## Required task
Rewrite the part that opens with the line containing "Select the NEOLA NEOLA client name in results" and closes with the line containing "click(x=327, y=255)". Both end lines are included, and the requests are kept. Multiply every coordinate in the answers by 1.75 and round each to a whole number, with halves rounded up. Leave the numbers in the requests unchanged.
::::::::::
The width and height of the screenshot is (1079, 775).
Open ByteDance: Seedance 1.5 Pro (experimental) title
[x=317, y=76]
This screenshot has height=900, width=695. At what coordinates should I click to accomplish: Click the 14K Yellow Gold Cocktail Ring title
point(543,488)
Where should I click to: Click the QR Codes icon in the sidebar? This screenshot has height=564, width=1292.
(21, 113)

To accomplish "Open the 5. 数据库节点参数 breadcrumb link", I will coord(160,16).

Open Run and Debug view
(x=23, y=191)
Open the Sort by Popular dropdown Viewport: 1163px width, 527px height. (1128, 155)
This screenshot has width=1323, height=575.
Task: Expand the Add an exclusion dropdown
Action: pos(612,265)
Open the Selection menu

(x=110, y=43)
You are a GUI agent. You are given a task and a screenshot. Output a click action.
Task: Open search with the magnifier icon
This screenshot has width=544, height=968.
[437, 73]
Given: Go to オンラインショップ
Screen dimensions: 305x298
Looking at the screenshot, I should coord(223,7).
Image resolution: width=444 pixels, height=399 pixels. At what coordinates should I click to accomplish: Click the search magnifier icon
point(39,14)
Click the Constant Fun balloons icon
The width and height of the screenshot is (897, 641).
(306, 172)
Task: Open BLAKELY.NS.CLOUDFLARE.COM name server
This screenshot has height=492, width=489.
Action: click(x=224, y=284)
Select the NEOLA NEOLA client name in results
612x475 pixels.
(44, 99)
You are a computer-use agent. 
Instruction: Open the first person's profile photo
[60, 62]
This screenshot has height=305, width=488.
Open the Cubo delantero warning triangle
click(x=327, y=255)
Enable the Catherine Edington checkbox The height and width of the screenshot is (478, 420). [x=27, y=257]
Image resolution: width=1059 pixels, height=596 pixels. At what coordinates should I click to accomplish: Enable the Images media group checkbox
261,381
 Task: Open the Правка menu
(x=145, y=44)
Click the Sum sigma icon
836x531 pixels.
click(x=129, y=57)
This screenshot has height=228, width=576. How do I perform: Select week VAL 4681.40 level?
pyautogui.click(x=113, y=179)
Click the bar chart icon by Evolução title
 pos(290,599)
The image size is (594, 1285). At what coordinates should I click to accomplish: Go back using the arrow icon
::::::::::
## Output of the exercise
Select the NEOLA NEOLA client name in results
612x475 pixels.
(77, 173)
You are a computer-use agent. 
Instruction: Open the first person's profile photo
[105, 109]
This screenshot has height=305, width=488.
Open the Cubo delantero warning triangle
click(x=572, y=446)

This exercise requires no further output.